Fig 15. Visual comparison results between YOLOv7-LDS and classical traditional object detection algorithms, where the images processed by traditional algorithms underwent Gaussian filtering preprocessing.

(a) Actual object annotation results (b) SIFT detection results (c) HOG detection results (d) YOLOv7-LDS detection results. Reprinted from [33] under the Apache license and CC BY 4.0, with permission from Tianwen Zhang, original copyright 2021.

https://doi.org/10.1371/journal.pone.0296992.g015

Download:

Table 5. The detection results of YOLOv7-LDS and traditional algorithms.

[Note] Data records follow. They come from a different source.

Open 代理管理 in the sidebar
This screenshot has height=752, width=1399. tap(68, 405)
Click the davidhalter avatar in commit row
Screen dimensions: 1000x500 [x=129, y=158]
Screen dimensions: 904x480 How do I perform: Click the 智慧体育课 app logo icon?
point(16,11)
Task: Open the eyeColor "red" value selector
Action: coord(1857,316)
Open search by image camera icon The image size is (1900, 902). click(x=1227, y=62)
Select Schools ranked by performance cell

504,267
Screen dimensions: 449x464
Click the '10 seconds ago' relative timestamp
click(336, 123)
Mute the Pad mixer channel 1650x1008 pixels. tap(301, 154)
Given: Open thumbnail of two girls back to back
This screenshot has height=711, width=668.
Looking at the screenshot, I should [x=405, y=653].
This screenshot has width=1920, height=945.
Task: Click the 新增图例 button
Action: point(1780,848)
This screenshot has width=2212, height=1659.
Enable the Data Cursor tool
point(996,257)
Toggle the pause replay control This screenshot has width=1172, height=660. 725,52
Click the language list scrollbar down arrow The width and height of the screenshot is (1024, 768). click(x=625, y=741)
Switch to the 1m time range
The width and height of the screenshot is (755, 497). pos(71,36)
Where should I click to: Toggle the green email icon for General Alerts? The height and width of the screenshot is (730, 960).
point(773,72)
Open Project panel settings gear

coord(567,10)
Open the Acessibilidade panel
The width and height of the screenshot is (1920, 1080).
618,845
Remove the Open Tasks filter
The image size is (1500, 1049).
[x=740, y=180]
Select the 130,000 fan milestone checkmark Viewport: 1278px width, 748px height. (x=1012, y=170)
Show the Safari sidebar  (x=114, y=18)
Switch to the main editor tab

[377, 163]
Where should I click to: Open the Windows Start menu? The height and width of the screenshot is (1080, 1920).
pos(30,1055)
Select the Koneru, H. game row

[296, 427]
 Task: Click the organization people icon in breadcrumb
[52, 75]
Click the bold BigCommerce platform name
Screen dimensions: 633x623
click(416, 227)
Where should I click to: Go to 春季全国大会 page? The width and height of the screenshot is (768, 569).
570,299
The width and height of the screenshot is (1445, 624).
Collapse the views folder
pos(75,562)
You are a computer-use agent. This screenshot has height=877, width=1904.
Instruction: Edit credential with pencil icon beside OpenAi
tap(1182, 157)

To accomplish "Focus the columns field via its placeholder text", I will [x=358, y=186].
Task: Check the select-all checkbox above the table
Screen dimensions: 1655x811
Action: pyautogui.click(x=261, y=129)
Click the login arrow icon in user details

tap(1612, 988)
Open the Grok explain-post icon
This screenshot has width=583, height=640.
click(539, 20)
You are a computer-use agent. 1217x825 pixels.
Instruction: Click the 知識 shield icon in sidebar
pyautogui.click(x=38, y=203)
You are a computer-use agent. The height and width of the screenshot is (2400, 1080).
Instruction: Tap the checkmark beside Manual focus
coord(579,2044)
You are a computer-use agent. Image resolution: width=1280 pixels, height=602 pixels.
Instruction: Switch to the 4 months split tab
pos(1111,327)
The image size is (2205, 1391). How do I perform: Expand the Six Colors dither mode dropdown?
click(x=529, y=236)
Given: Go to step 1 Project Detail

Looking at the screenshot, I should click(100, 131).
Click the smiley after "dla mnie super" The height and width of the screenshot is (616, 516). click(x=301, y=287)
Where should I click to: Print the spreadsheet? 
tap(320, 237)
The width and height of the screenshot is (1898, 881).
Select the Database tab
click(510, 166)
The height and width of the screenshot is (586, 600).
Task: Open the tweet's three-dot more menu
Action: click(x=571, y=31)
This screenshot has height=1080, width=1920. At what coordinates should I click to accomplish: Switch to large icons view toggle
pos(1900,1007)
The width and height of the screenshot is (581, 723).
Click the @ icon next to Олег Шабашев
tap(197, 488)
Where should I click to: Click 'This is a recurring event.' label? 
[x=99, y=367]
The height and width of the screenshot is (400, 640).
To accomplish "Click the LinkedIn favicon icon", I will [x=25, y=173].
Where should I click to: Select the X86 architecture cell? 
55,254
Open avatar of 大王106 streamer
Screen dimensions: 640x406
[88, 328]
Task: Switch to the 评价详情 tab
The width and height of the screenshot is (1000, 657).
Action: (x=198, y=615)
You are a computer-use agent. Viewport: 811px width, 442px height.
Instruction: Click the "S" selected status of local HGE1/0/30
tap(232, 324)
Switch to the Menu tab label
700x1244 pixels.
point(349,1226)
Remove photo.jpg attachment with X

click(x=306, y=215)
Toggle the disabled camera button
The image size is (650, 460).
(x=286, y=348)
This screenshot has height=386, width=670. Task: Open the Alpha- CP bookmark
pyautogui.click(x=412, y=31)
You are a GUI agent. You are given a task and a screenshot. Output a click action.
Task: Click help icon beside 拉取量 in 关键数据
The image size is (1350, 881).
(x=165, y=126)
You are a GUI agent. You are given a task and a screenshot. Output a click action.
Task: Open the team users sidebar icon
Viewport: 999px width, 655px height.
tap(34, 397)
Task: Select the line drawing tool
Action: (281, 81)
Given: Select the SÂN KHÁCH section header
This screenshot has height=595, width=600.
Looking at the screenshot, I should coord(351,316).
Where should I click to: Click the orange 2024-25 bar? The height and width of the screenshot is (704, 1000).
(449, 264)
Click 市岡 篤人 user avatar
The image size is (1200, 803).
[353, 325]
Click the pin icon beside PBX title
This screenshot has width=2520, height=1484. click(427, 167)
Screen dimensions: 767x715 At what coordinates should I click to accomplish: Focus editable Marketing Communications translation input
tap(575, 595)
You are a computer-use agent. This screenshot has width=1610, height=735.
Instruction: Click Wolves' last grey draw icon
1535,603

https://doi.org/10.1371/journal.pone.0296992.t005

5 Conclusion

A lightweight and easily deployable high-precision ship detection model is crucial for maritime operations. It can play a vital role in tasks such as identifying distressed vessels, preventing pirate ships, or tracking suspicious vessels during long-term operations at sea using high-altitude drones or mobile satellite equipment. Especially in the case of high-altitude, long-duration drone operations, managing energy consumption is a key challenge. Therefore, achieving high-precision ship detection with low-power hardware platforms is of utmost importance. Additionally, Synthetic Aperture Radar (SAR) technology allows for ship detection imaging in all weather conditions. In light of these considerations, this paper proposes a lightweight and high-precision SAR ship target detection model named YOLOv7-LDS. YOLOv7-LDS is a lightweight improvement upon the powerful YOLOv7 model.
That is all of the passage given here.